The kettle wobbles, the water mutters.
I twist my wrists, examine maroon stains that are fading. Almond-shaped bruises once blue, more amber now. My skin has absorbed tens of crimson prints; always too small, too pale to charge you.
The kettle shakes, the water gurgles. Temperature meter rises.
We can afford alkaline filters, water purifiers, ph monitors. We have white marble floors, custom made windows. I’m lucky.
I roll up the sleeves over my elbows, lift the kettle, feel the vibrations of bubbles dancing inside. I raise my hand, turn to the sink, pour the water down my hand. A boiling waterfall splashes off my knuckles, wrists. Blazing drops spatter my neck, cheeks. It burns. It sears. I cringe. I whine, bite my tongue, slide on the floor, shout ‘Help!’
You rush into the kitchen, feet bare, hair wet; crouch next to me.
‘Christ, Jen how did this happen?!’ the burns terrify you. You can’t claim them. Your hands wrapped tight around my arms, this time, to help, lift me.
‘It slipped from my hand,’ I say through my teeth pointing at the kettle.
‘We need to get you to the doctor.’
I’m seen right away.
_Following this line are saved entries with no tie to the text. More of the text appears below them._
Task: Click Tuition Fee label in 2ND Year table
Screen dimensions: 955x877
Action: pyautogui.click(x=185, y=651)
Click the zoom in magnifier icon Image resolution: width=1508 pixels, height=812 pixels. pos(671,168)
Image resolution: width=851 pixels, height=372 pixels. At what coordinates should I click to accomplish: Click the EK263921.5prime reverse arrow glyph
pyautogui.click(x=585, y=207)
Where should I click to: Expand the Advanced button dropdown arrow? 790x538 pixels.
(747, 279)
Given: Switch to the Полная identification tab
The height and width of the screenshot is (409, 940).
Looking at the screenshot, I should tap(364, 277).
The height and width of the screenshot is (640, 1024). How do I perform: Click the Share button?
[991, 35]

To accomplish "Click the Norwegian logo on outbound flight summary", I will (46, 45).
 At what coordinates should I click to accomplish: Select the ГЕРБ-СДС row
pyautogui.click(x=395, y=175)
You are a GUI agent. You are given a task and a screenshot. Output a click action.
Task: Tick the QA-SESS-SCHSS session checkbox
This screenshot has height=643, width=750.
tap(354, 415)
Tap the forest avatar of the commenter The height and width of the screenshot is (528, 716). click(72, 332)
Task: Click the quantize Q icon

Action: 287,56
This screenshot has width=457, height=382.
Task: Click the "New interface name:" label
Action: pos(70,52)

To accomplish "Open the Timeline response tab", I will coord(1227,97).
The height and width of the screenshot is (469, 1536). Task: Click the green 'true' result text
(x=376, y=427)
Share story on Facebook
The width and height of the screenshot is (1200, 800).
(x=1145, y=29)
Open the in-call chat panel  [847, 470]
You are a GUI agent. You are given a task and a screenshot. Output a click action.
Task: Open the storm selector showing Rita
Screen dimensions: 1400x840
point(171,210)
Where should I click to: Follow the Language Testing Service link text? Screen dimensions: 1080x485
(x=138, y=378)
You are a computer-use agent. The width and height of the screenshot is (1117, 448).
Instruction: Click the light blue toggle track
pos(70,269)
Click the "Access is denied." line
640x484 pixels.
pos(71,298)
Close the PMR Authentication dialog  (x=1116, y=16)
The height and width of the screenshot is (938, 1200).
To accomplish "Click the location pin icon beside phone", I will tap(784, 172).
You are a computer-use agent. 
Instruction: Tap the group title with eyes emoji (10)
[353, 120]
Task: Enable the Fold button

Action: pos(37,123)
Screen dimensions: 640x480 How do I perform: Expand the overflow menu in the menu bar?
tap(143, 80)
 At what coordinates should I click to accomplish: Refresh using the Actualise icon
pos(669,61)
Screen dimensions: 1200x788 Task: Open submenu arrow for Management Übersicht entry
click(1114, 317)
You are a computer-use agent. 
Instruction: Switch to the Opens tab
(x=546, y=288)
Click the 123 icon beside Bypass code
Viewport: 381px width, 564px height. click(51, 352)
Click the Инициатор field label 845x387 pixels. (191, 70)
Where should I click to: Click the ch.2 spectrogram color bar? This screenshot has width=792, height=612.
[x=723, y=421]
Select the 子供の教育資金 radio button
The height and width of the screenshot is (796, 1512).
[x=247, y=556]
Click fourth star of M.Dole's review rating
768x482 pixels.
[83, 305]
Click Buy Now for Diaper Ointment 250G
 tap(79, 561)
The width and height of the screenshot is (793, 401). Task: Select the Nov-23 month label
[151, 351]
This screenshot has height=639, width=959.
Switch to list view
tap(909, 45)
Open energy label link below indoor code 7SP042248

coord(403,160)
I ask you to wait outside.
Doctor’s hands are gentle and soft; he’s used to handling wounds. Human scars dominate his life. The cream is thick and cold; bandage tight. Wedding ring drowns in the plaster cast. The stinging subsides.
My arms raised, my head low. I sob.
‘How did this happen?’ the doctor asks.
My eyes on the floor. ‘I can’t say,’ I shake my head.
The doctor clears his throat. ‘What do you mean?’
I shuffle around in the seat. I cringe. ‘It was my husband.’ I cry out.
Concern gathers in the doctors’ eyes. He frowns. ‘You need to press charges, fill in a report.’ He opens his desk, hands me the form. ‘You have second-degree burns but we’ve managed to save the skin. You’re lucky.’
I’ve executed my movements well. A nurse takes me to the recovery ward, a man in a blue uniform escorts you.
‘Jen, what the hell?!’ you shout, hands raised, waving.
I touch my hair and remember the strands that didn’t make it into my French twist but stayed in your fist. The fortune-teller was right; it’s hard to snap out. I’m lucky.